> _Page extract_:

——

This is one of those no-duh studies, but I thought it was interesting enough to pass along. Here's the study abstract. [emphasis mine]
Nyman VM et al. Obese women's experiences of encounters with midwives and physicians during pregnancy and childbirth. Midwifery. 2008 Dec 17. www.pubmed.gov/19100667
OBJECTIVE: To describe obese women's experiences of encounters with midwives and physicians during pregnancy and childbirth.
DESIGN: A qualitative study using a phenomenological approach. Data were collected by means of interviews that were tape-recorded.
SETTING: The women's homes or at a hospital in western Sweden.
PARTICIPANTS: 10 women with body mass index greater than 30, three primiparous and seven multiparous, who had given birth at a hospital in western Sweden in the period between October 2006 and September 2007 were interviewed four to six weeks after childbirth.

——

> _Instructions for the task_: Quote the full post on the study of obese women's pregnancy care word for word.

> _Listed entries_:
——

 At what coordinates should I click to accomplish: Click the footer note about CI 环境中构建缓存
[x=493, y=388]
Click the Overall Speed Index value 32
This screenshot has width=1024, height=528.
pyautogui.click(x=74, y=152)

——

> _Exercise output_:
This is one of those no-duh studies, but I thought it was interesting enough to pass along. Here's the study abstract. [emphasis mine]
Nyman VM et al. Obese women's experiences of encounters with midwives and physicians during pregnancy and childbirth. Midwifery. 2008 Dec 17. www.pubmed.gov/19100667
OBJECTIVE: To describe obese women's experiences of encounters with midwives and physicians during pregnancy and childbirth.
DESIGN: A qualitative study using a phenomenological approach. Data were collected by means of interviews that were tape-recorded.
SETTING: The women's homes or at a hospital in western Sweden.
PARTICIPANTS: 10 women with body mass index greater than 30, three primiparous and seven multiparous, who had given birth at a hospital in western Sweden in the period between October 2006 and September 2007 were interviewed four to six weeks after childbirth.